This is performed using the PERL-based program HOMER via a wrapper script run_homer() which runs the program and then parses its output into a more readable format accessible through R. If the motif analysis has already been done, and we simply wish to parse the output, then this is also possible using the functions parse_known() which works on the 'known motifsidentified by HOMER, andparse_denovo()` which works on the 'denovo motifs'. The wrapper script provides options to manipulate almost all of HOMER's arguments, but most of these can be left as default.
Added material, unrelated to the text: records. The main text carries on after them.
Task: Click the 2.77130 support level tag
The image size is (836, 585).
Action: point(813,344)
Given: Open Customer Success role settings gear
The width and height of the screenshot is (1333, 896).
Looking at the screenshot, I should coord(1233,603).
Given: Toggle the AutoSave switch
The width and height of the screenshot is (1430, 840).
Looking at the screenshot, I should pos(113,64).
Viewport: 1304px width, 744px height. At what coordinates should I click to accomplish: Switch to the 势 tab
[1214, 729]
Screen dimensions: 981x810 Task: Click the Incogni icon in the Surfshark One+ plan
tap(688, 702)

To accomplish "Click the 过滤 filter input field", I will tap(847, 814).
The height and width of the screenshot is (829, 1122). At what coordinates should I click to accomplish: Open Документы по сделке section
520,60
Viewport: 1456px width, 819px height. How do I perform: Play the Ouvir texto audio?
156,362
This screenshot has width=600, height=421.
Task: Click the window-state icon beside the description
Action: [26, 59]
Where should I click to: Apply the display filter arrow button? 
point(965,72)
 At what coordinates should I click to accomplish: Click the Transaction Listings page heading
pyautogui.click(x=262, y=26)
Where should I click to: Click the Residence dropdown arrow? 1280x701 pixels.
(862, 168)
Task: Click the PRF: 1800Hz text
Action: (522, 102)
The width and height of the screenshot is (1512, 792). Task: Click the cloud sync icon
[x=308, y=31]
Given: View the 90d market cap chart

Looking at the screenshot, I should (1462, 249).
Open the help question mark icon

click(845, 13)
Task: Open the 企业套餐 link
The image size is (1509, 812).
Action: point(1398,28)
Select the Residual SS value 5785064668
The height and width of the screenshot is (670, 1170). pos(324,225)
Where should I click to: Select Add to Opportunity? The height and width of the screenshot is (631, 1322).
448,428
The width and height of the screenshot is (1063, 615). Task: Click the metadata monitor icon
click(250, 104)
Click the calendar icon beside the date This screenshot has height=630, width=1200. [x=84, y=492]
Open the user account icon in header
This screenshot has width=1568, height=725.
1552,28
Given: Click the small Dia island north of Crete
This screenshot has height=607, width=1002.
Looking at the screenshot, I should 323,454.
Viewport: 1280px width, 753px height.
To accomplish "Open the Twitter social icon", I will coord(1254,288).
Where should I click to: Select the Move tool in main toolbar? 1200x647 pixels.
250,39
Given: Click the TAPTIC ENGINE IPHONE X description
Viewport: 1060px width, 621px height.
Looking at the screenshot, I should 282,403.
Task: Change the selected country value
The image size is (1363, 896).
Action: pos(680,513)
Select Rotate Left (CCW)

degs <- read.table("DE_results/Common_results/common_degs.txt", header = TRUE)
degs <- unlist(degs$genes)

motif_results <- run_homer(genelist = degs, genome = "human", output.dir = "motifs")

Worked example

The data for this example comes from an experiment looking at gene expression in primary human aortic endothelial cells, comparing those treated with the atherogenic lipid oxLDL, or with the oxLDL buffer alone, or with no treatment whatsoever. Analysing the whole dataset would be time-consuming and difficult to do on a desktop computer, so here we provide a subset of 1 million reads from each fastq file (sampled with the same seed). The files may be downloaded from here. To follow the working, download the files and then save them into a directory called seqfiles. There should be 12 files in fastq format which have been gunzipped (i.e.,and so end in fastq.gz) The hisat2 index files necessary for the analysis may be found here and should be downloaded and saved to a directory called index.

QC of raw reads

We begin first by performing QC on the raw reads using the run_fastqc() function.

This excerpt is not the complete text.